***** Information provided
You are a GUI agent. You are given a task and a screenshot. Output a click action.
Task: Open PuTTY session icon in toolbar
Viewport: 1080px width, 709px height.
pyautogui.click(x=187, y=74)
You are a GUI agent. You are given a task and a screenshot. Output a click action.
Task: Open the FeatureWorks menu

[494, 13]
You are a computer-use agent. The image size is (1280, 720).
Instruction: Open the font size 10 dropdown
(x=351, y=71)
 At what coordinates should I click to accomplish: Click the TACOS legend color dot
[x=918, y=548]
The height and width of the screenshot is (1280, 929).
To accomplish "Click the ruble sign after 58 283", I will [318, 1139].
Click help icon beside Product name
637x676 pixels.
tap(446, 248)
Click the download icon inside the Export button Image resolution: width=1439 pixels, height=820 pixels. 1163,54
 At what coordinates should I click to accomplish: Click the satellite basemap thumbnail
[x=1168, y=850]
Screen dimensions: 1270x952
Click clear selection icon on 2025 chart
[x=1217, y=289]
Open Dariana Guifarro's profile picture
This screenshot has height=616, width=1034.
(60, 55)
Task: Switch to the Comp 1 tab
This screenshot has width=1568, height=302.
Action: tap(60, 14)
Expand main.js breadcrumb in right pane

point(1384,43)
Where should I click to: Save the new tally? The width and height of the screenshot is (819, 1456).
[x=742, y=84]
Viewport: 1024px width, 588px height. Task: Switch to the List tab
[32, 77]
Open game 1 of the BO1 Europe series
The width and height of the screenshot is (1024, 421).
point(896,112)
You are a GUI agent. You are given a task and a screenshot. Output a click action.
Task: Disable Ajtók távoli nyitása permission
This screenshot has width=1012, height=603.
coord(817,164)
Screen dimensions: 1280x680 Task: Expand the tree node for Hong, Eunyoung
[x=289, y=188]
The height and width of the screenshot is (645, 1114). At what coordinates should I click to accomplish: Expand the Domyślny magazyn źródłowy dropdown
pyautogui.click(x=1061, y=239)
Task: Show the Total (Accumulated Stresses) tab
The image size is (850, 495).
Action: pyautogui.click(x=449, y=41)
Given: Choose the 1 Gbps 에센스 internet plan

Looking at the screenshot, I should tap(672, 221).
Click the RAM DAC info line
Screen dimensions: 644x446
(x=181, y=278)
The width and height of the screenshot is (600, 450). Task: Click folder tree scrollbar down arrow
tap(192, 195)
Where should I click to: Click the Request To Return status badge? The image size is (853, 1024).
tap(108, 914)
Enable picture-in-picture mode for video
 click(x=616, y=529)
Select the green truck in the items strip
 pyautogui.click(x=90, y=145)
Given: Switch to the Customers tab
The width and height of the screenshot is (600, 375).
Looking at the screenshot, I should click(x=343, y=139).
**********
_Problem to solve_. With nothing added or dropped, reproduce all the data exactly.

_Completed exercise_.
You are a GUI agent. You are given a task and a screenshot. Output a click action.
Task: Open PuTTY session icon in toolbar
Viewport: 1080px width, 709px height.
pyautogui.click(x=187, y=74)
You are a GUI agent. You are given a task and a screenshot. Output a click action.
Task: Open the FeatureWorks menu

[494, 13]
You are a computer-use agent. The image size is (1280, 720).
Instruction: Open the font size 10 dropdown
(x=351, y=71)
 At what coordinates should I click to accomplish: Click the TACOS legend color dot
[x=918, y=548]
The height and width of the screenshot is (1280, 929).
To accomplish "Click the ruble sign after 58 283", I will [318, 1139].
Click help icon beside Product name
637x676 pixels.
tap(446, 248)
Click the download icon inside the Export button Image resolution: width=1439 pixels, height=820 pixels. 1163,54
 At what coordinates should I click to accomplish: Click the satellite basemap thumbnail
[x=1168, y=850]
Screen dimensions: 1270x952
Click clear selection icon on 2025 chart
[x=1217, y=289]
Open Dariana Guifarro's profile picture
This screenshot has height=616, width=1034.
(60, 55)
Task: Switch to the Comp 1 tab
This screenshot has width=1568, height=302.
Action: tap(60, 14)
Expand main.js breadcrumb in right pane

point(1384,43)
Where should I click to: Save the new tally? The width and height of the screenshot is (819, 1456).
[x=742, y=84]
Viewport: 1024px width, 588px height. Task: Switch to the List tab
[32, 77]
Open game 1 of the BO1 Europe series
The width and height of the screenshot is (1024, 421).
point(896,112)
You are a GUI agent. You are given a task and a screenshot. Output a click action.
Task: Disable Ajtók távoli nyitása permission
This screenshot has width=1012, height=603.
coord(817,164)
Screen dimensions: 1280x680 Task: Expand the tree node for Hong, Eunyoung
[x=289, y=188]
The height and width of the screenshot is (645, 1114). At what coordinates should I click to accomplish: Expand the Domyślny magazyn źródłowy dropdown
pyautogui.click(x=1061, y=239)
Task: Show the Total (Accumulated Stresses) tab
The image size is (850, 495).
Action: pyautogui.click(x=449, y=41)
Given: Choose the 1 Gbps 에센스 internet plan

Looking at the screenshot, I should tap(672, 221).
Click the RAM DAC info line
Screen dimensions: 644x446
(x=181, y=278)
The width and height of the screenshot is (600, 450). Task: Click folder tree scrollbar down arrow
tap(192, 195)
Where should I click to: Click the Request To Return status badge? The image size is (853, 1024).
tap(108, 914)
Enable picture-in-picture mode for video
 click(x=616, y=529)
Select the green truck in the items strip
 pyautogui.click(x=90, y=145)
Given: Switch to the Customers tab
The width and height of the screenshot is (600, 375).
Looking at the screenshot, I should click(x=343, y=139).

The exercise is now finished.